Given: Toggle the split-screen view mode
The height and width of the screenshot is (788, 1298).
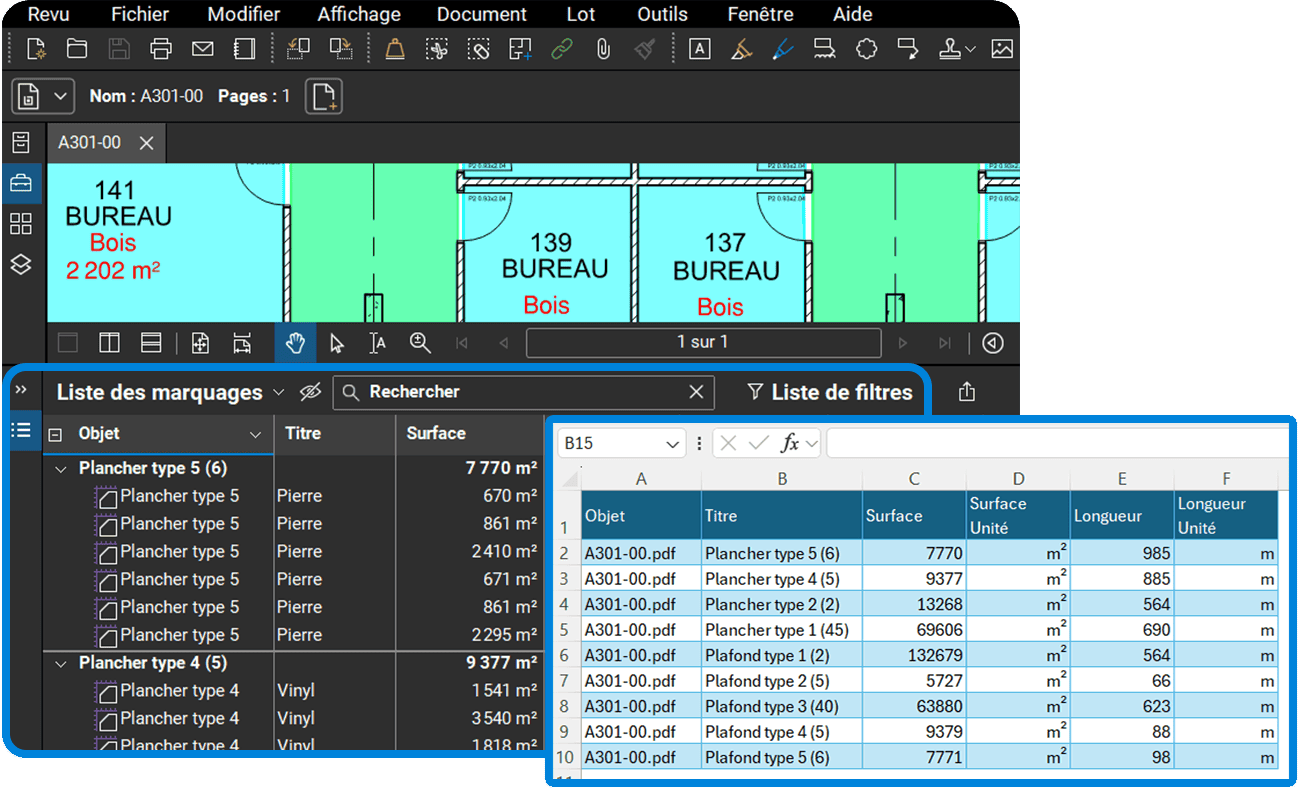Looking at the screenshot, I should [109, 342].
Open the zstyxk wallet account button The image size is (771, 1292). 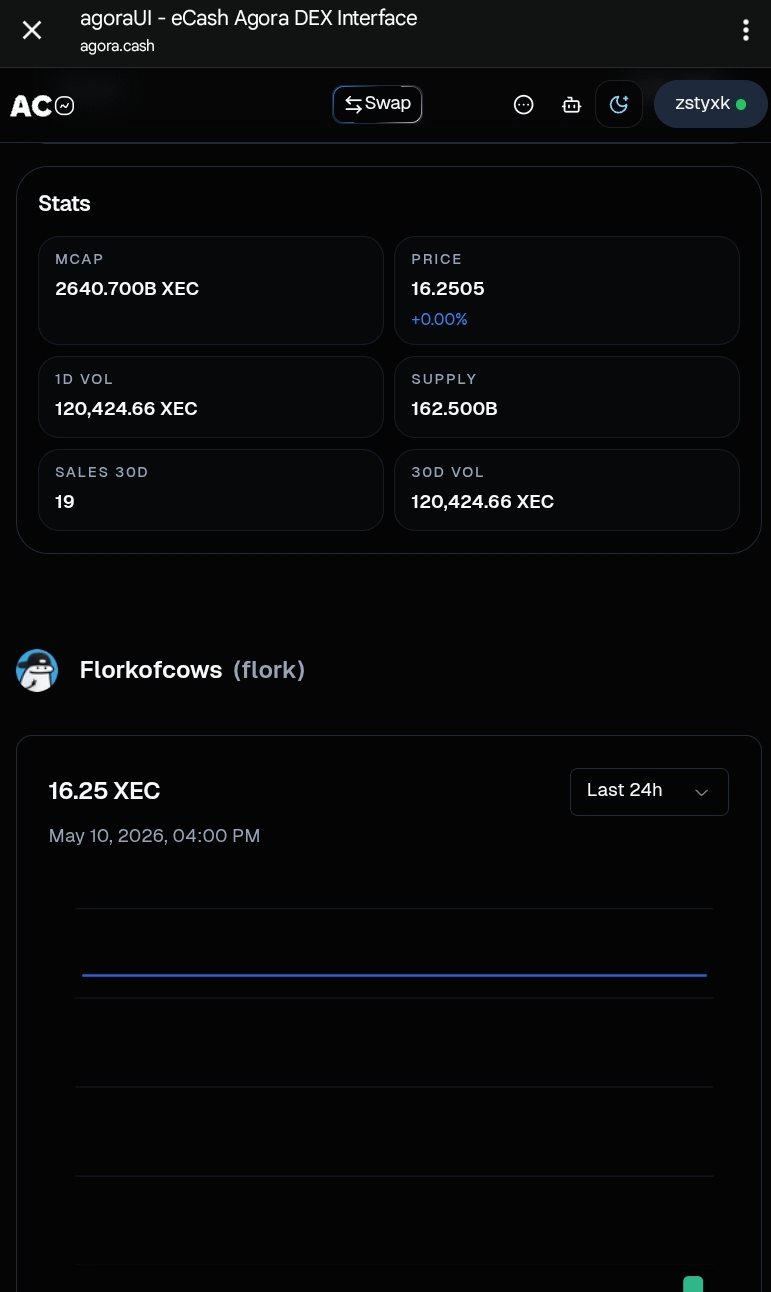point(710,104)
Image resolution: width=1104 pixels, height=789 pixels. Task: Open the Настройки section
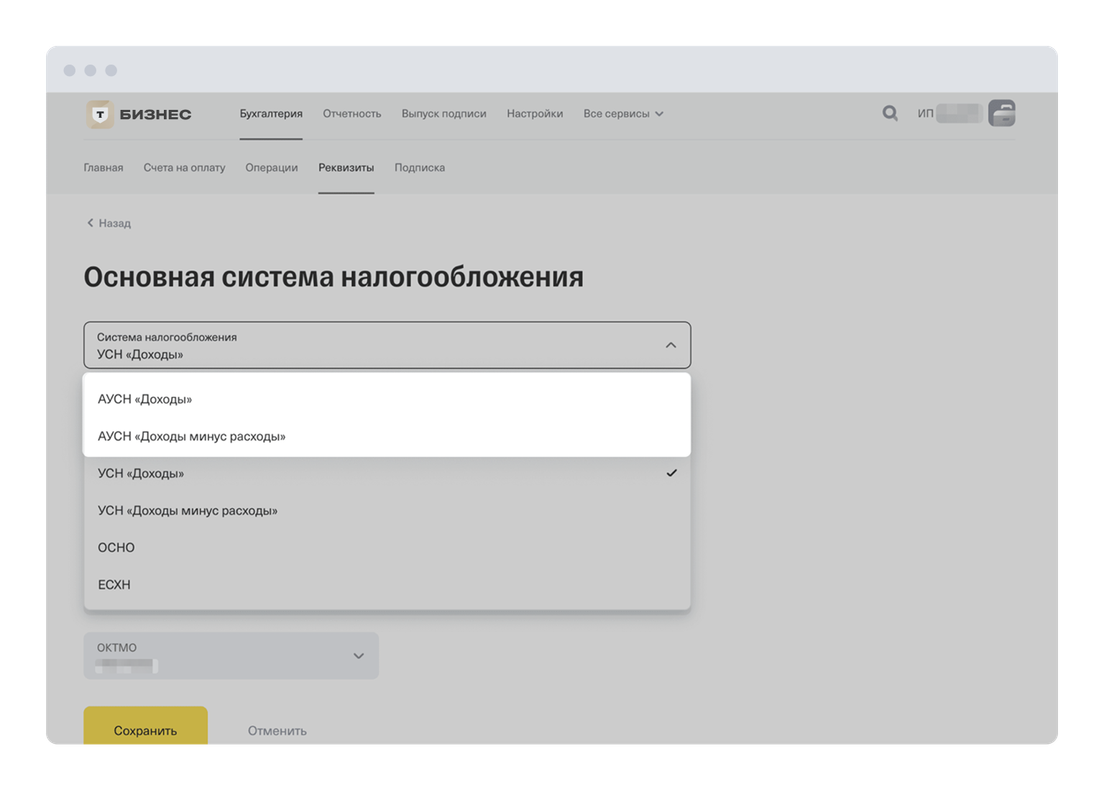click(535, 114)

> [Task to complete]
Retype the data, starting at the line that contains "Image resolution: width=1104" and stopping after the final line of the data, with the pictures omitted.

> [Result below]
Image resolution: width=1104 pixels, height=789 pixels. Task: Open the Настройки section
click(535, 114)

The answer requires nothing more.